Bénédicte
écrit à

   


Louis XIV




Édit de Saint-Germain

    Bonsoir Majesté,

J'espère que vous vous portez bien et que le fait de voir l'hiver s'approcher à grands pas ne vous ruine pas trop le moral...

Je voulais vous poser une question au sujet de l'édit de Saint Germain que vous avez promulgué en 1679. Pourquoi décider de faire du droit coutumier un droit savant? Par ailleurs, quel est le rôle du Grand Conseil? Avez-vous un Parlement?

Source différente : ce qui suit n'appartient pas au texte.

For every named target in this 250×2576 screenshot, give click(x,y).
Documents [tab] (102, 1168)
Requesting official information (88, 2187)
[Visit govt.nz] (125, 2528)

Je vous remercie par avance et vous souhaite une très bonne soirée,

Bénédicte


Madame,
 
Vous me parlez de l'hiver… Heureusement, je vous escris du mois d'aoust de l'an de grasce 1715, et l'hiver est encore bien loin. Je vous avoueray que cela me convient ainsy, car les hivers furent rudes ses dernières années…
 
L'Édict de Saint-Germain de 1679 avoit plusieurs buts, dont celuy de permettre l'enseignement du droit François, issu des coutumes.  Il faut savoir que le droit n'est point une chose unifiée à l'intérieur du royaume et que, despendant des régions, est utilisé le droit romain ou les coutumes propres à chaque région. Il existe aussi le droit canonique, déjà enseigné tout comme le droit romain. Aussi, puisque Paris a sa coutume, le droit romain n'y estoit point enseigné.  L'Édict de Saint-Germain autorisa son enseignement. 

Pourquoi décider de faire du droit coutumier un droit savant? Ces coutumes sont anciennes et leur application adéquate est tout aussy importante que celles du droit romain et du droit canonique. Il me sembloit nécessaire que ces coutumes soient adéquatement enseignées et appliquées. 
 
Le Grand Conseil a des fonctions juridiques particulières, qui s'étendent à tout le royaume. Peut-estre savez-vous qu'il existe dans le royaume plusieurs cours de Parlement, dans les pays d'Éstat, le plus important estant celuy de Paris. Il survient parfois des problèmes de juridiction entre ces parlements. Le Grand Conseil peut régler ces litiges. Mais attention, il ne faut par se méprendre sur le rosle des parlements. Il ne s'agit point de parlements à l'anglaise, mais bien de cours de justice. Les officiers des Parlements rendent la justice en mon nom. Mais le Roy peut retenir certaines affaires s'il le désire, c'est à dire les juger luy-mesme en dehors des Parlements ou en les confiant au Grand Conseil. Ce dernier a aussi des fonctions juridiques relatives aux affaires religieuses, bénéfices, congrégations et abbayes. Son rosle est donc entre celuy des cours de parlement et celuy de mon Conseil.
 
J'espère avoir su vous respondre le plus clairement possible. Je conçois bien que ces choses doivent avoir beaucoup changé à vostre espoque, si j'en juge par ce que vos contemporains m'écrivent. N'hésitez point à me poser d'autres questions.